EXERCISE INSTRUCTIONS: Retype all of the data without changing a single word.
====== RECORDS SUPPLIED ======
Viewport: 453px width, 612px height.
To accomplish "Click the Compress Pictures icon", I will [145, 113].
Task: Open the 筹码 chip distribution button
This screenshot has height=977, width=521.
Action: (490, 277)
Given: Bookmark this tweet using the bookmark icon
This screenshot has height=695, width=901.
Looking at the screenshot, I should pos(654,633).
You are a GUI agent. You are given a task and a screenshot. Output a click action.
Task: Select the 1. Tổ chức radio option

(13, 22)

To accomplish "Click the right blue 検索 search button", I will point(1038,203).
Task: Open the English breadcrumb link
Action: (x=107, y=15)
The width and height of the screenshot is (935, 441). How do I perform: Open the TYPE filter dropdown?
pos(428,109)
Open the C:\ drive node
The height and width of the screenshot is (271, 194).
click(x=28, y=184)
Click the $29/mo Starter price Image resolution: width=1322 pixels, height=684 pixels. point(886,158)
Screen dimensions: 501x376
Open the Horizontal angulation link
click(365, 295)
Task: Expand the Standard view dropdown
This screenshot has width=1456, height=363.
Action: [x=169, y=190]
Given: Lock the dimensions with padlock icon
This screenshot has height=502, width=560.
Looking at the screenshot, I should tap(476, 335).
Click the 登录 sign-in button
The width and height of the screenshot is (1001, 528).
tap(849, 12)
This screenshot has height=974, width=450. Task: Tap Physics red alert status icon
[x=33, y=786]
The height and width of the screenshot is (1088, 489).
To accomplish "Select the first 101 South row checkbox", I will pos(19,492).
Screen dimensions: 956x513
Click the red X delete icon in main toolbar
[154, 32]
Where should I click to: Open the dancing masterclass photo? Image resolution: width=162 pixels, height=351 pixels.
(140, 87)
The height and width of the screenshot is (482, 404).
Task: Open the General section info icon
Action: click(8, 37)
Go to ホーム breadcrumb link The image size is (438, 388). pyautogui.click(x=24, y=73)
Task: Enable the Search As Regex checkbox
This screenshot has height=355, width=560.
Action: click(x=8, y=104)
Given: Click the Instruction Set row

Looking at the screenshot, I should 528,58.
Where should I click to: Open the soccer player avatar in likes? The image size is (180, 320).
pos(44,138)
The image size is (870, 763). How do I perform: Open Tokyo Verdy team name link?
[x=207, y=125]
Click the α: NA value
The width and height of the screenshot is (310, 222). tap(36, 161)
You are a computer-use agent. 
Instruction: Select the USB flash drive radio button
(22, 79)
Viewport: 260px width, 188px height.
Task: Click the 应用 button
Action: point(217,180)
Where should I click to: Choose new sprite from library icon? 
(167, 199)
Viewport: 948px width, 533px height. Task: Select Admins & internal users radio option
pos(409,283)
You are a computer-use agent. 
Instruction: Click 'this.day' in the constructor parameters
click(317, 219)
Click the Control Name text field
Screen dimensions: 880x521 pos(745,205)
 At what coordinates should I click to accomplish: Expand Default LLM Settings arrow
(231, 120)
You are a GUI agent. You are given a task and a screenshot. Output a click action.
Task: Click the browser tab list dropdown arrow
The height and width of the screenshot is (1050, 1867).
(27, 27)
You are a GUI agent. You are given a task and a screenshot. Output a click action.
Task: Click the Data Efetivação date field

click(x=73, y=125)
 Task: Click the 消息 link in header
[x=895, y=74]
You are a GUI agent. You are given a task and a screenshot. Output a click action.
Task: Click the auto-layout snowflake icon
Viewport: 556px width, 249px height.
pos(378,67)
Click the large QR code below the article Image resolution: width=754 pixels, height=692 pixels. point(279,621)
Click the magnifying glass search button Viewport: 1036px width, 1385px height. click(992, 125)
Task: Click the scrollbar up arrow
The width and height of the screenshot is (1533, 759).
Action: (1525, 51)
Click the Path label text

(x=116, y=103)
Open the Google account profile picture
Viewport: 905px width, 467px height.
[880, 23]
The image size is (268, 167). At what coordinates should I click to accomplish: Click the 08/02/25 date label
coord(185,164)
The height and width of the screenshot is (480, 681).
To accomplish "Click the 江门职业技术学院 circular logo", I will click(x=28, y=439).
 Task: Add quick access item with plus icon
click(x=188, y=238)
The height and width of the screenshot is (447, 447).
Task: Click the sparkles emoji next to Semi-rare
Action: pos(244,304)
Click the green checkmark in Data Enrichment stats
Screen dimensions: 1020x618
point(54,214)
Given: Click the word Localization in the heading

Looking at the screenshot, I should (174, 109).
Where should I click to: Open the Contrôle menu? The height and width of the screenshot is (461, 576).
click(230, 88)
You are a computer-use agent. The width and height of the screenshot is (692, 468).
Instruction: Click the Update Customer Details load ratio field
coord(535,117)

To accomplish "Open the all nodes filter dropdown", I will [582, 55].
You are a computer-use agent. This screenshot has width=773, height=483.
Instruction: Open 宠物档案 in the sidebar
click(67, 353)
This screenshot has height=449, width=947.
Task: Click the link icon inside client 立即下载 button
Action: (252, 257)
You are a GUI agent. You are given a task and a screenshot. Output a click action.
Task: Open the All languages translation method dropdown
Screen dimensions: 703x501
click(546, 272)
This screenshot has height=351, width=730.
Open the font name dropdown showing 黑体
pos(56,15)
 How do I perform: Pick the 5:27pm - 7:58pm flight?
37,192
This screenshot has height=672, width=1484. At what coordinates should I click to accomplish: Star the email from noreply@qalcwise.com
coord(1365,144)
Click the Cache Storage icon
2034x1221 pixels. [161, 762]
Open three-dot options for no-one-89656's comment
======
OUTPUT FOR THIS EXERCISE:
Viewport: 453px width, 612px height.
To accomplish "Click the Compress Pictures icon", I will [145, 113].
Task: Open the 筹码 chip distribution button
This screenshot has height=977, width=521.
Action: (490, 277)
Given: Bookmark this tweet using the bookmark icon
This screenshot has height=695, width=901.
Looking at the screenshot, I should pos(654,633).
You are a GUI agent. You are given a task and a screenshot. Output a click action.
Task: Select the 1. Tổ chức radio option

(13, 22)

To accomplish "Click the right blue 検索 search button", I will point(1038,203).
Task: Open the English breadcrumb link
Action: (x=107, y=15)
The width and height of the screenshot is (935, 441). How do I perform: Open the TYPE filter dropdown?
pos(428,109)
Open the C:\ drive node
The height and width of the screenshot is (271, 194).
click(x=28, y=184)
Click the $29/mo Starter price Image resolution: width=1322 pixels, height=684 pixels. point(886,158)
Screen dimensions: 501x376
Open the Horizontal angulation link
click(365, 295)
Task: Expand the Standard view dropdown
This screenshot has width=1456, height=363.
Action: [x=169, y=190]
Given: Lock the dimensions with padlock icon
This screenshot has height=502, width=560.
Looking at the screenshot, I should tap(476, 335).
Click the 登录 sign-in button
The width and height of the screenshot is (1001, 528).
tap(849, 12)
This screenshot has height=974, width=450. Task: Tap Physics red alert status icon
[x=33, y=786]
The height and width of the screenshot is (1088, 489).
To accomplish "Select the first 101 South row checkbox", I will pos(19,492).
Screen dimensions: 956x513
Click the red X delete icon in main toolbar
[154, 32]
Where should I click to: Open the dancing masterclass photo? Image resolution: width=162 pixels, height=351 pixels.
(140, 87)
The height and width of the screenshot is (482, 404).
Task: Open the General section info icon
Action: click(8, 37)
Go to ホーム breadcrumb link The image size is (438, 388). pyautogui.click(x=24, y=73)
Task: Enable the Search As Regex checkbox
This screenshot has height=355, width=560.
Action: click(x=8, y=104)
Given: Click the Instruction Set row

Looking at the screenshot, I should 528,58.
Where should I click to: Open the soccer player avatar in likes? The image size is (180, 320).
pos(44,138)
The image size is (870, 763). How do I perform: Open Tokyo Verdy team name link?
[x=207, y=125]
Click the α: NA value
The width and height of the screenshot is (310, 222). tap(36, 161)
You are a computer-use agent. 
Instruction: Select the USB flash drive radio button
(22, 79)
Viewport: 260px width, 188px height.
Task: Click the 应用 button
Action: point(217,180)
Where should I click to: Choose new sprite from library icon? 
(167, 199)
Viewport: 948px width, 533px height. Task: Select Admins & internal users radio option
pos(409,283)
You are a computer-use agent. 
Instruction: Click 'this.day' in the constructor parameters
click(317, 219)
Click the Control Name text field
Screen dimensions: 880x521 pos(745,205)
 At what coordinates should I click to accomplish: Expand Default LLM Settings arrow
(231, 120)
You are a GUI agent. You are given a task and a screenshot. Output a click action.
Task: Click the browser tab list dropdown arrow
The height and width of the screenshot is (1050, 1867).
(27, 27)
You are a GUI agent. You are given a task and a screenshot. Output a click action.
Task: Click the Data Efetivação date field

click(x=73, y=125)
 Task: Click the 消息 link in header
[x=895, y=74]
You are a GUI agent. You are given a task and a screenshot. Output a click action.
Task: Click the auto-layout snowflake icon
Viewport: 556px width, 249px height.
pos(378,67)
Click the large QR code below the article Image resolution: width=754 pixels, height=692 pixels. point(279,621)
Click the magnifying glass search button Viewport: 1036px width, 1385px height. click(992, 125)
Task: Click the scrollbar up arrow
The width and height of the screenshot is (1533, 759).
Action: (1525, 51)
Click the Path label text

(x=116, y=103)
Open the Google account profile picture
Viewport: 905px width, 467px height.
[880, 23]
The image size is (268, 167). At what coordinates should I click to accomplish: Click the 08/02/25 date label
coord(185,164)
The height and width of the screenshot is (480, 681).
To accomplish "Click the 江门职业技术学院 circular logo", I will click(x=28, y=439).
 Task: Add quick access item with plus icon
click(x=188, y=238)
The height and width of the screenshot is (447, 447).
Task: Click the sparkles emoji next to Semi-rare
Action: pos(244,304)
Click the green checkmark in Data Enrichment stats
Screen dimensions: 1020x618
point(54,214)
Given: Click the word Localization in the heading

Looking at the screenshot, I should (174, 109).
Where should I click to: Open the Contrôle menu? The height and width of the screenshot is (461, 576).
click(230, 88)
You are a computer-use agent. The width and height of the screenshot is (692, 468).
Instruction: Click the Update Customer Details load ratio field
coord(535,117)

To accomplish "Open the all nodes filter dropdown", I will [582, 55].
You are a computer-use agent. This screenshot has width=773, height=483.
Instruction: Open 宠物档案 in the sidebar
click(67, 353)
This screenshot has height=449, width=947.
Task: Click the link icon inside client 立即下载 button
Action: (252, 257)
You are a GUI agent. You are given a task and a screenshot. Output a click action.
Task: Open the All languages translation method dropdown
Screen dimensions: 703x501
click(546, 272)
This screenshot has height=351, width=730.
Open the font name dropdown showing 黑体
pos(56,15)
 How do I perform: Pick the 5:27pm - 7:58pm flight?
37,192
This screenshot has height=672, width=1484. At what coordinates should I click to accomplish: Star the email from noreply@qalcwise.com
coord(1365,144)
Click the Cache Storage icon
2034x1221 pixels. [161, 762]
Open three-dot options for no-one-89656's comment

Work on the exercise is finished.